ECLI:NL:CRVB:2007:BA6878
Centrale Raad van Beroep
- Hoger beroep
- Th.C. van Sloten
- G. van der Wiel
- J.J.A. Kooijman
- Rechtspraak.nl
Afwijzing aanvraag bijstandsuitkering op basis van onjuiste informatie over woonadres en financiële situatie
In deze zaak gaat het om het hoger beroep van appellante tegen de uitspraak van de rechtbank Amsterdam, die op 23 januari 2006 het beroep tegen het besluit van het College van burgemeester en wethouders van de gemeente Amsterdam ongegrond verklaarde. Dit besluit, genomen op 2 september 2004, hield in dat de aanvraag van appellante voor bijstandsuitkering werd afgewezen. De afwijzing was gebaseerd op het feit dat appellante onjuiste en onvolledige informatie had verstrekt over haar woonadres en financiële situatie, waardoor het College niet kon vaststellen of zij recht had op bijstand.
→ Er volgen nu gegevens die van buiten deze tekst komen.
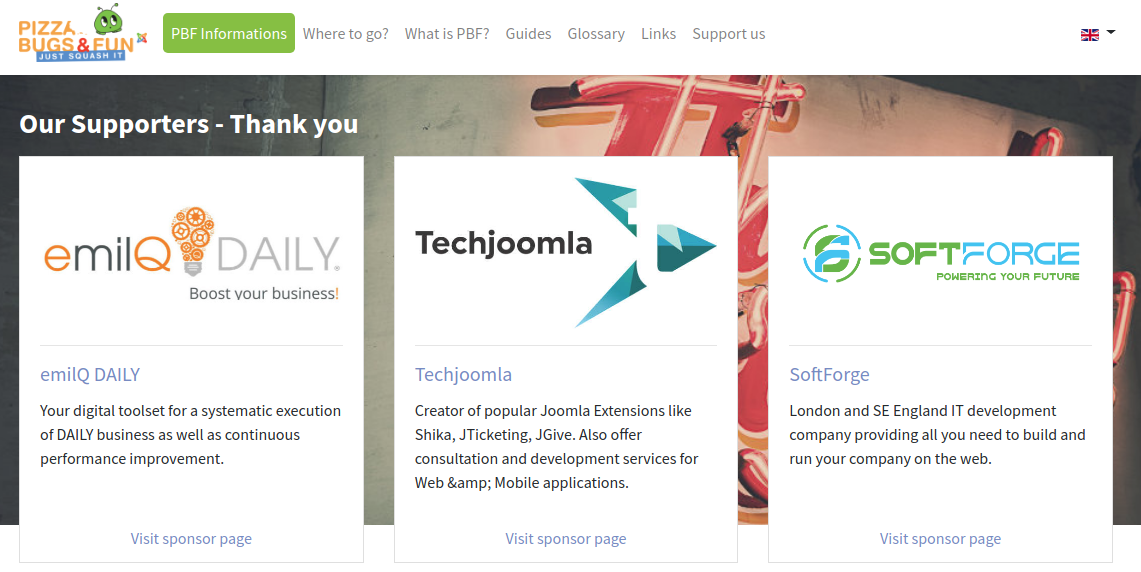The image size is (1141, 572).
Task: Visit sponsor page for Techjoomla
Action: click(566, 539)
De Centrale Raad van Beroep heeft op 15 mei 2007 uitspraak gedaan in deze zaak. Tijdens de zitting op 3 april 2007 is appellante vertegenwoordigd door haar advocaat, terwijl het College werd vertegenwoordigd door een medewerker van de gemeente Amsterdam. De Raad heeft vastgesteld dat de te beoordelen periode voor de aanvraag om bijstand loopt van de datum van de aanvraag tot de datum van het primaire besluit. In dit geval was dat van 19 januari 2004 tot en met 7 april 2004.
De Raad heeft overwogen dat de woon- en leefsituatie van de aanvrager cruciaal is voor de beoordeling van het recht op bijstand. Appellante had de verplichting om juiste informatie te verstrekken over haar woonadres. De Raad concludeert dat het College op goede gronden heeft vastgesteld dat appellante onvoldoende duidelijkheid heeft gegeven over haar feitelijke verblijfplaats. De Raad heeft daarbij de bevindingen van een huisbezoek op 3 maart 2004 in aanmerking genomen, waaruit bleek dat er twijfels bestonden over de woonplaats van appellante.
Uiteindelijk heeft de Raad geoordeeld dat appellante niet heeft voldaan aan haar inlichtingenverplichting, waardoor het recht op bijstand niet kon worden vastgesteld. Het hoger beroep van appellante is afgewezen en de aangevallen uitspraak is bevestigd. De Raad heeft geen aanleiding gezien voor een veroordeling in de proceskosten.